Stored data.
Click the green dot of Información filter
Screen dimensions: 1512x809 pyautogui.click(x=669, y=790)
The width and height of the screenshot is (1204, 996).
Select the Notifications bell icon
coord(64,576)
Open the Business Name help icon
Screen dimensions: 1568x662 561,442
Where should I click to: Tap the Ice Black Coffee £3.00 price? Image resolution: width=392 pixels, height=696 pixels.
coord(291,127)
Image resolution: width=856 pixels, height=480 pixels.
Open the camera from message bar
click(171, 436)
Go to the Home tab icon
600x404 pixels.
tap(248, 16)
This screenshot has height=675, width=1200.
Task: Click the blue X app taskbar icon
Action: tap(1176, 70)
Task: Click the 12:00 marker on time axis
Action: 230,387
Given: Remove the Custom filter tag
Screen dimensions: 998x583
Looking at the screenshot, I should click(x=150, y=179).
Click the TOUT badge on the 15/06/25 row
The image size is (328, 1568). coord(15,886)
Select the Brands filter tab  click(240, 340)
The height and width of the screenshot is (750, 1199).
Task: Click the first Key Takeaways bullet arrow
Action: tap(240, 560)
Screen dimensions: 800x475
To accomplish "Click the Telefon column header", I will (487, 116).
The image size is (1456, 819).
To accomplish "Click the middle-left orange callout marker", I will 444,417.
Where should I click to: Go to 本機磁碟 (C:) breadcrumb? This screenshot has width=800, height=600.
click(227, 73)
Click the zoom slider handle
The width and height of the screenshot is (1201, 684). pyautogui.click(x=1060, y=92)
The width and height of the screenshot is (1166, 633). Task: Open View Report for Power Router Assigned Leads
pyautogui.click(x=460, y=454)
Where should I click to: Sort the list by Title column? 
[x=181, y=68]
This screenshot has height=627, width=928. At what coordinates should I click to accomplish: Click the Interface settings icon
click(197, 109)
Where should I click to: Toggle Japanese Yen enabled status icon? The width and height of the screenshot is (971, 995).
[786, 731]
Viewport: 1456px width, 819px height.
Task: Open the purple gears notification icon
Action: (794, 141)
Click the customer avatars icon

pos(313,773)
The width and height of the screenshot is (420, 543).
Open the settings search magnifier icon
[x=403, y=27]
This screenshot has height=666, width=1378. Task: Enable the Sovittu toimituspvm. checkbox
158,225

What this task involves.
Reproduce all of the data above line for line, without changing a single character, space, or line break.

Solution.
Click the green dot of Información filter
Screen dimensions: 1512x809 pyautogui.click(x=669, y=790)
The width and height of the screenshot is (1204, 996).
Select the Notifications bell icon
coord(64,576)
Open the Business Name help icon
Screen dimensions: 1568x662 561,442
Where should I click to: Tap the Ice Black Coffee £3.00 price? Image resolution: width=392 pixels, height=696 pixels.
coord(291,127)
Image resolution: width=856 pixels, height=480 pixels.
Open the camera from message bar
click(171, 436)
Go to the Home tab icon
600x404 pixels.
tap(248, 16)
This screenshot has height=675, width=1200.
Task: Click the blue X app taskbar icon
Action: tap(1176, 70)
Task: Click the 12:00 marker on time axis
Action: 230,387
Given: Remove the Custom filter tag
Screen dimensions: 998x583
Looking at the screenshot, I should click(x=150, y=179).
Click the TOUT badge on the 15/06/25 row
The image size is (328, 1568). coord(15,886)
Select the Brands filter tab  click(240, 340)
The height and width of the screenshot is (750, 1199).
Task: Click the first Key Takeaways bullet arrow
Action: tap(240, 560)
Screen dimensions: 800x475
To accomplish "Click the Telefon column header", I will (487, 116).
The image size is (1456, 819).
To accomplish "Click the middle-left orange callout marker", I will 444,417.
Where should I click to: Go to 本機磁碟 (C:) breadcrumb? This screenshot has width=800, height=600.
click(227, 73)
Click the zoom slider handle
The width and height of the screenshot is (1201, 684). pyautogui.click(x=1060, y=92)
The width and height of the screenshot is (1166, 633). Task: Open View Report for Power Router Assigned Leads
pyautogui.click(x=460, y=454)
Where should I click to: Sort the list by Title column? 
[x=181, y=68]
This screenshot has height=627, width=928. At what coordinates should I click to accomplish: Click the Interface settings icon
click(197, 109)
Where should I click to: Toggle Japanese Yen enabled status icon? The width and height of the screenshot is (971, 995).
[786, 731]
Viewport: 1456px width, 819px height.
Task: Open the purple gears notification icon
Action: (794, 141)
Click the customer avatars icon

pos(313,773)
The width and height of the screenshot is (420, 543).
Open the settings search magnifier icon
[x=403, y=27]
This screenshot has height=666, width=1378. Task: Enable the Sovittu toimituspvm. checkbox
158,225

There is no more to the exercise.